You can also train YOLOv8 or YOLOv5 models by substituting `yolo11` for `yolov8` or `yolov5`.
<br><br>
**Number of epochs (`epochs`)**

In machine learning, one “epoch” is one single pass through the full training dataset. Setting the number of epochs dictates how long the model will train for. The best amount of epochs to use depends on the size of the dataset and the model architecture. If your dataset has less than 200 images, a good starting point is 60 epochs. If your dataset has more than 200 images, a good starting point is 40 epochs.
<br><br>
**Resolution (`imgsz`)**

Resolution has a large impact on the speed and accuracy of the model: a lower resolution model will have higher speed but less accuracy. YOLO models are typically trained and inferenced at a 640x640 resolution. However, if you want your model to run faster or know you will be working with low-resolution images, try using a lower resolution like 480x480.
<br><br>
### 4.1 Run the training
Run the following code block to train your model. If you want to use a different model, number of epochs, or resolution, change `model`, `epochs`, or `imgsz`.

In [None]:
!yolo detect train data=/content/data.yaml model=yolo11s.pt epochs=60 imgsz=640

The training algorithm will parse the images in the training and validation directories and then start training the model. At the end of each training epoch, the program runs the model on the validation dataset and reports the resulting mAP, precision, and recall. As training continues, the mAP should generally increase with each epoch. Training will end once it goes through the number of epochs specified by `epochs`.
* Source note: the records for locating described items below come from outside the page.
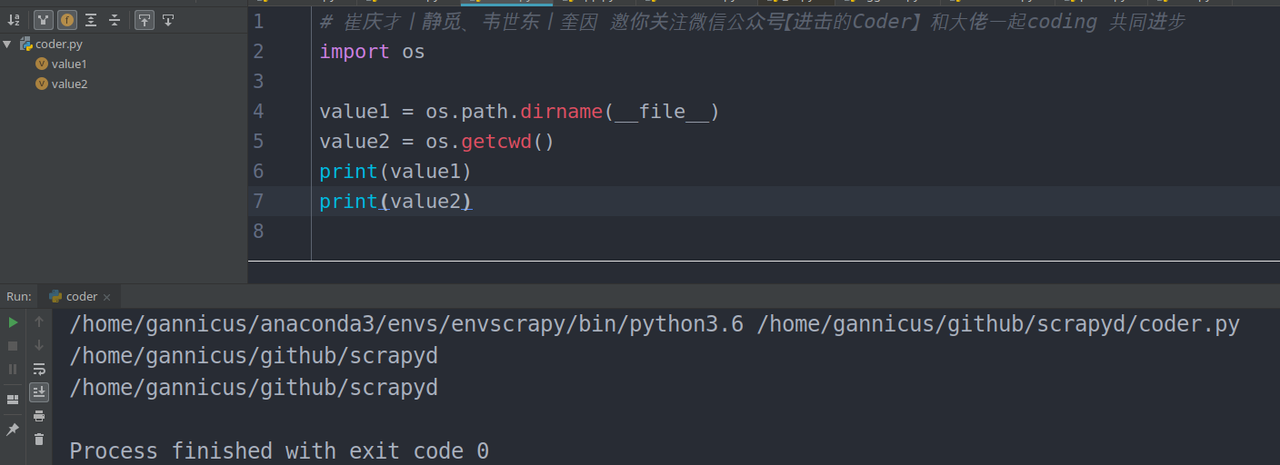Print the console output
1280x465 pixels.
(x=39, y=416)
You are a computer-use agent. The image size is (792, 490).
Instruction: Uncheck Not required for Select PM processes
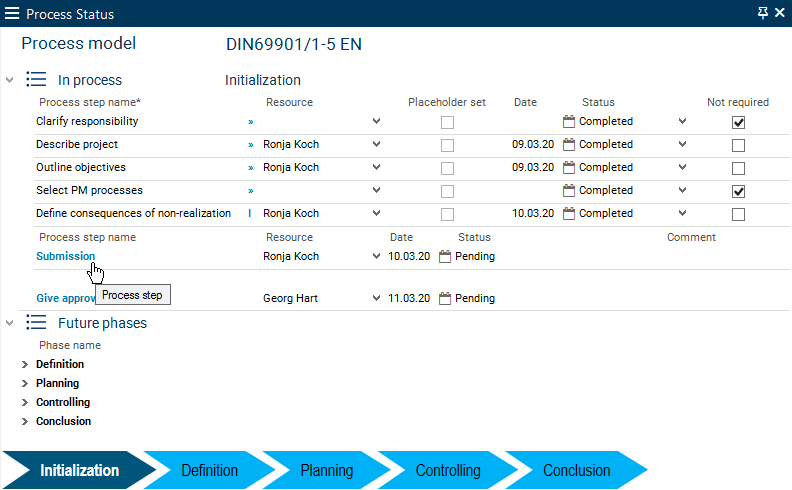[738, 191]
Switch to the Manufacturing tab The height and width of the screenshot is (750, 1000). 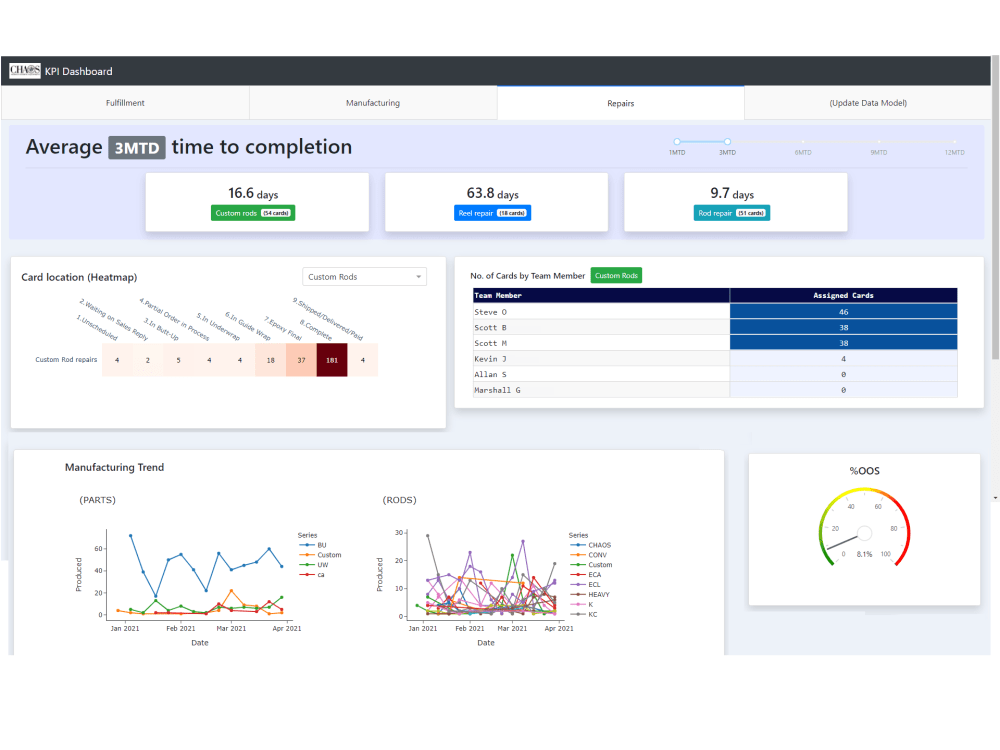(x=372, y=102)
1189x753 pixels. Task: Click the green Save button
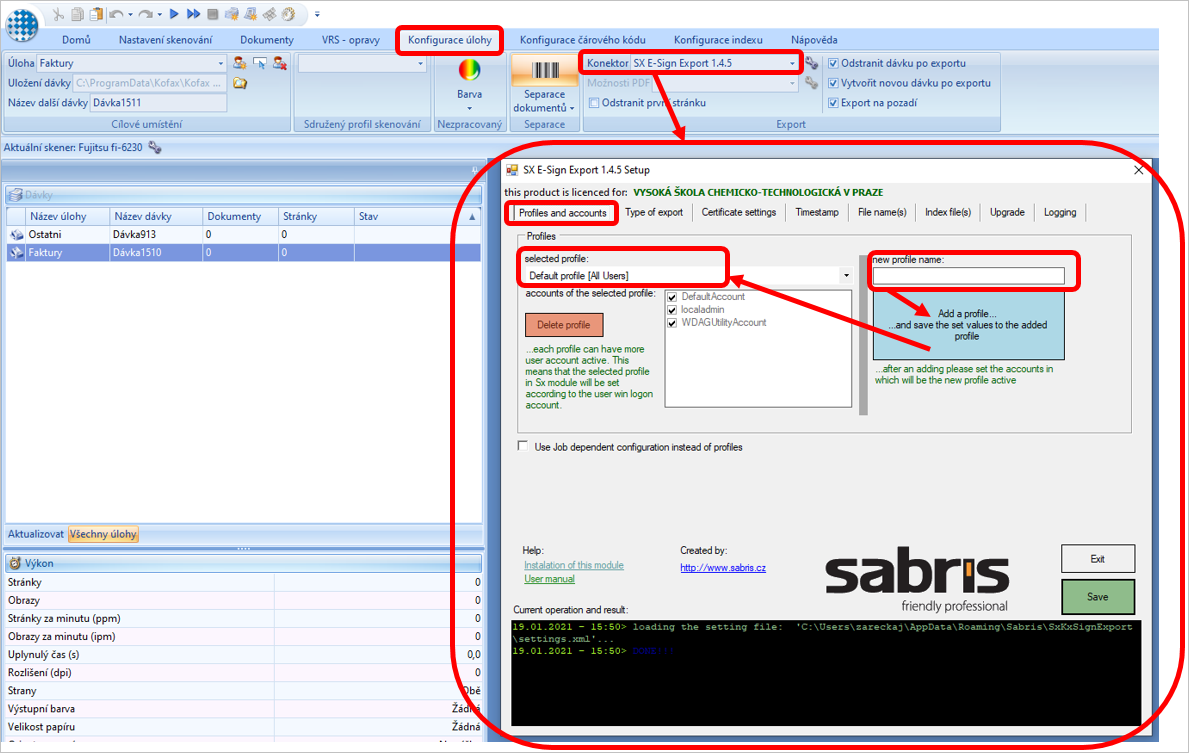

> **NOTE:** Make sure to allow training to run to completion, because an optimizer runs at the end of training that strips out unneeded layers from the model.

The best trained model weights will be saved in `content/runs/detect/train/weights/best.pt`. Additional information about training is saved in the `content/runs/detect/train` folder, including a `results.png` file that shows how loss, precision, recall, and mAP progressed over each epoch.

## 5. Test the model
The model has now been trained and it is time to test it!

In [None]:
!yolo detect predict model=runs/detect/train/weights/best.pt source=data/validation/images save=True

In [None]:
import glob
from IPython.display import Image, display
for image_path in glob.glob(f'/content/runs/detect/predict/*.jpg')[:10]:
  display(Image(filename=image_path, height=400))
  print('\n')

The model should draw a box around each object of interest in each test timage. If the results don't meet your expectations you can:
- Increase the number of epochs used for training
- Use a larger moidel size (e.g. `yolo11l.pt`)
- Double check your dataset to make sure there are no labeling errors or conflicting examples
- Add more images to the training set

## 6. Deploy and download the model

First, zip and download the trained model by running the code blocks below.

The code creates a folder named `my_model`, moves the model weights into it, and renames them from `best.pt` to `my_model.pt`. It also adds the training results in case you want to reference them later. It then zips the folder as `my_model.zip`.

In [None]:
# Create "my_model" folder to store model weights and train results
!mkdir /content/my_model
!cp /content/runs/detect/train/weights/best.pt /content/my_model/my_model.pt
!cp -r /content/runs/detect/train /content/my_model

# Zip into "my_model.zip"
%cd my_model
!zip /content/my_model.zip my_model.pt
!zip -r /content/my_model.zip train
%cd /content

In [None]:
# This takes forever for some reason, you can also just download the model from the sidebar
from google.colab import files

files.download('/content/my_model.zip')

## 6. Conclusion
Congratulations! You have successfully trained and deployed a custom YOLO Object Detection Model!